FILED UNDER: National Security, Terrorism, , , , , , , , , , , ,
Doug Mataconis
About Doug Mataconis
Doug Mataconis held a B.A. in Political Science from Rutgers University and J.D. from George Mason University School of Law. He joined the staff of OTB in May 2010 and contributed a staggering 16,483 posts before his retirement in January 2020. He passed far too young in July 2021.

Comments

  1. Tano says:

    eeek! Doug! Fix the date in the headline!

  2. Why Tano? Look at the two days I’m talking about and you’ll see they’re both accurate.

  3. Tano says:

    Ooops sorry Doug,,,,,one too many cups of coffee this morn…

  4. I’ll forgive you for the moment of panic I had when I thought “Oh no, not a typo”

  5. Rick Geissal says:

    Very nice article. Thank for correcting me on Twitter re the date.

  6. Robert says:

    We all know Pearl Harbor is invoked regularly alongside 9/11. It is because it is a convenient example of a surprise attack that shocked the country and led it to enter WWII. Pearl Harbor was therefore, in context, a HUGE deal.

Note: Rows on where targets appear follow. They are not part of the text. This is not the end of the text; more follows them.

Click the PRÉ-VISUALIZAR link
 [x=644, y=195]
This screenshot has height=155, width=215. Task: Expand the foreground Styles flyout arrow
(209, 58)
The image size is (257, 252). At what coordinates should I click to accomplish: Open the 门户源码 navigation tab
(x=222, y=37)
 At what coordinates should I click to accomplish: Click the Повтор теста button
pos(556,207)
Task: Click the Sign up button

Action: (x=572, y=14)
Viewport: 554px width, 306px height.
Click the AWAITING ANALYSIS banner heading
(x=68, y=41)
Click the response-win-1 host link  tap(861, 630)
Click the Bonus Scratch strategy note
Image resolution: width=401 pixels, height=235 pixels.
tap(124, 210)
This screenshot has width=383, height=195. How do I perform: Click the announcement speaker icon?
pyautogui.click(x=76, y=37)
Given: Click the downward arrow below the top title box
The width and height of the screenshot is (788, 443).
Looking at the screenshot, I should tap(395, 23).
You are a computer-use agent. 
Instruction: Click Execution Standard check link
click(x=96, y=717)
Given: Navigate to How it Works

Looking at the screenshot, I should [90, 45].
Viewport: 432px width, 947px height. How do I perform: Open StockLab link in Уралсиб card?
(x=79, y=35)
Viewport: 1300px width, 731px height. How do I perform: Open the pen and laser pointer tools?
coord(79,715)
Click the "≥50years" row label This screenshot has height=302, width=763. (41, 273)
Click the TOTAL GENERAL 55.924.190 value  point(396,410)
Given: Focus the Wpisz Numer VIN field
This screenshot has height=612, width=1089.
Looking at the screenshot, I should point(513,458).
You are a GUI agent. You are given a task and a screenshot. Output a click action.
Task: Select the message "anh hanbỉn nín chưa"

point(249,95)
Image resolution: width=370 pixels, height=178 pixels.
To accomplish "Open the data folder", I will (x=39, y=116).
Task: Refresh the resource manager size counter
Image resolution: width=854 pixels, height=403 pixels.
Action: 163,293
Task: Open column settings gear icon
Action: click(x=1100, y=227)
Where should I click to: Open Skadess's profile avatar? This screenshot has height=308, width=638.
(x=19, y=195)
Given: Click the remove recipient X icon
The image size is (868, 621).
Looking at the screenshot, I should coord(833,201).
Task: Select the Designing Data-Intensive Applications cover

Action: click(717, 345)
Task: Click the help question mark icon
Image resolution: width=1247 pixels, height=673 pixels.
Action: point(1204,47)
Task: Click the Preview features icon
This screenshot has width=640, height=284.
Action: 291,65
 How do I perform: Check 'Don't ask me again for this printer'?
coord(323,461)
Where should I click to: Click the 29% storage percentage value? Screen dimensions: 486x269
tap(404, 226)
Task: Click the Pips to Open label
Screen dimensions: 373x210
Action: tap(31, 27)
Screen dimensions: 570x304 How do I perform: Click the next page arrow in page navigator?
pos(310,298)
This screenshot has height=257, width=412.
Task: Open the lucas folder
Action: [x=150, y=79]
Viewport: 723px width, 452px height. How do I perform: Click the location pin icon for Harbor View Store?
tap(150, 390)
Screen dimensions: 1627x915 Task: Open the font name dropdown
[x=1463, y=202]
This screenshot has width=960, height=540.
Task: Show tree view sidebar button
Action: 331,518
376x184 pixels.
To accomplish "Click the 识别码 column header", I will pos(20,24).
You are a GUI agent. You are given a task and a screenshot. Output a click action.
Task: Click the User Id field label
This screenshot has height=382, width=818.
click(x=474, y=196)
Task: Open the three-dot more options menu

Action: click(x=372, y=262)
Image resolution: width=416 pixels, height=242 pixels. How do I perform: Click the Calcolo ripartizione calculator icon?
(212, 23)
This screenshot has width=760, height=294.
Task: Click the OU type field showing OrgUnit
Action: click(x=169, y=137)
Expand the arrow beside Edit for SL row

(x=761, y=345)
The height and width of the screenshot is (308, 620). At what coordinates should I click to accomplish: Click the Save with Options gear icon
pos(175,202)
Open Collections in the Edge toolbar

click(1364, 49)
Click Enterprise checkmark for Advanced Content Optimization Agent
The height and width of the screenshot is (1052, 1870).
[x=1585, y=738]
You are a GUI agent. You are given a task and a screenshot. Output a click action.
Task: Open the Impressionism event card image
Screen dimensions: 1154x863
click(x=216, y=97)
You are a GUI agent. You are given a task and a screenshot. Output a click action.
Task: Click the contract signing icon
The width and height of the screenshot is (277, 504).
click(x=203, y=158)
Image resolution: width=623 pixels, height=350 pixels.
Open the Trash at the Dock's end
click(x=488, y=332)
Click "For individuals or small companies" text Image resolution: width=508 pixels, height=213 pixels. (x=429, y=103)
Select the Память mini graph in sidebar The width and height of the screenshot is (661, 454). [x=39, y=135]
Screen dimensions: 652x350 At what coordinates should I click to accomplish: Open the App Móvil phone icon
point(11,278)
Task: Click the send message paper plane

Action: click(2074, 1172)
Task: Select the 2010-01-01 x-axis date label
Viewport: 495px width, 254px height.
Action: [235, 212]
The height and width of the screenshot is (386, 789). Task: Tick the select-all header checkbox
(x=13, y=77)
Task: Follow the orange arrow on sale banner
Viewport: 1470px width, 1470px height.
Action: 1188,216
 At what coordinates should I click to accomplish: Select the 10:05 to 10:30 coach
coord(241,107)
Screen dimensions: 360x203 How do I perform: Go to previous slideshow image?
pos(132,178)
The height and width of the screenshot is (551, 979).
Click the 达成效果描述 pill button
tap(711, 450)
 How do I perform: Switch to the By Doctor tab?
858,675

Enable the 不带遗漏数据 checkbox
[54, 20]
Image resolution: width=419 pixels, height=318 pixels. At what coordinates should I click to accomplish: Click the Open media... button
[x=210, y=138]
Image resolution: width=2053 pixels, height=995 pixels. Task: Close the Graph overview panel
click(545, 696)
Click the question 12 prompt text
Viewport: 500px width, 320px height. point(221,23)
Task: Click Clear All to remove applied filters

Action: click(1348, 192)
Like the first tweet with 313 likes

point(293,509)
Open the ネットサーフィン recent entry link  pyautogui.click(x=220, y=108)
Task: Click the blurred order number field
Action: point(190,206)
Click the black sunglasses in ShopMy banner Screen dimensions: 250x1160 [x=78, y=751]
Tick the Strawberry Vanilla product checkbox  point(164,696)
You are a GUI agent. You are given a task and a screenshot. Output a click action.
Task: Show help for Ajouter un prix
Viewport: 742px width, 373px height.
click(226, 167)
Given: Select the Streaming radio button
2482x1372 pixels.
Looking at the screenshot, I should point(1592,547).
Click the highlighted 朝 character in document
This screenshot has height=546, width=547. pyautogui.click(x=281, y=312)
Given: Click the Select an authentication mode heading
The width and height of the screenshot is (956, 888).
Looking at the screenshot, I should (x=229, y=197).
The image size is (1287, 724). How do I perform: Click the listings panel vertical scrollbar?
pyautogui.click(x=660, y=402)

    That said, Pearl Harbor was also a military assault aimed at a military target (the U.S. Pacific Fleet). It was part also of a wider coordinated Japanese offensive throughout the Pacific. Moreover that same morning, as the Japanese planes off Oahu were rising from their carriers, in what was already an horrific global war, millions were at front lines fighting and dying in Africa, outside Moscow, in China, and in the North Atlantic.

    Shinto fanatics didn’t hijack planes on December 7, 1941 and launch suicide strikes on lower Manhattan and D.C. Meaning what happened September 11, 2001 was a non-state quasi-religious terror group attack of unprecedented scale and audacity in the American experience; and it was conducted mostly against civilians. It also took place on a tranquil weekday, stunning not just Americans but Europeans and others in a world that was NOT already involved in a global war.

    It was honestly traumatic for millions unused to such trauma in their lives, so media’s now focusing on 9/11’s 10 year anniversary should hardly be shocking. It was mostly ordinary Americans, and not soldiers, who, after all, had suffered in the thousands that day. Those civilians are those who also watch media and want the day remembered.

    That they do is not because they unreasonably resist “moving on”. It is more because, unlike soldiers discharged at a war’s end, civilians never really “move on” in the same way. For soldiers killing is a brutal “business” that ends when the uniform is removed; but civilians who’d been targeted for slaughter usually take the matter much more “personally”.

    Chester Nimitz became good friends later in life with Mitsuo Fuchida, who’d led the strike on Pearl Harbor. 9/11 American pain will fade with time; but it is also almost impossible to imagine ordinary American 9/11 survivors similarly breaking bread 20 years from now with former members of Al Qaeda – not even if Al Qaeda is totally defeated. Fundamentally 9/11 was a very different “event” compared to one military surprising another at Pearl Harbor.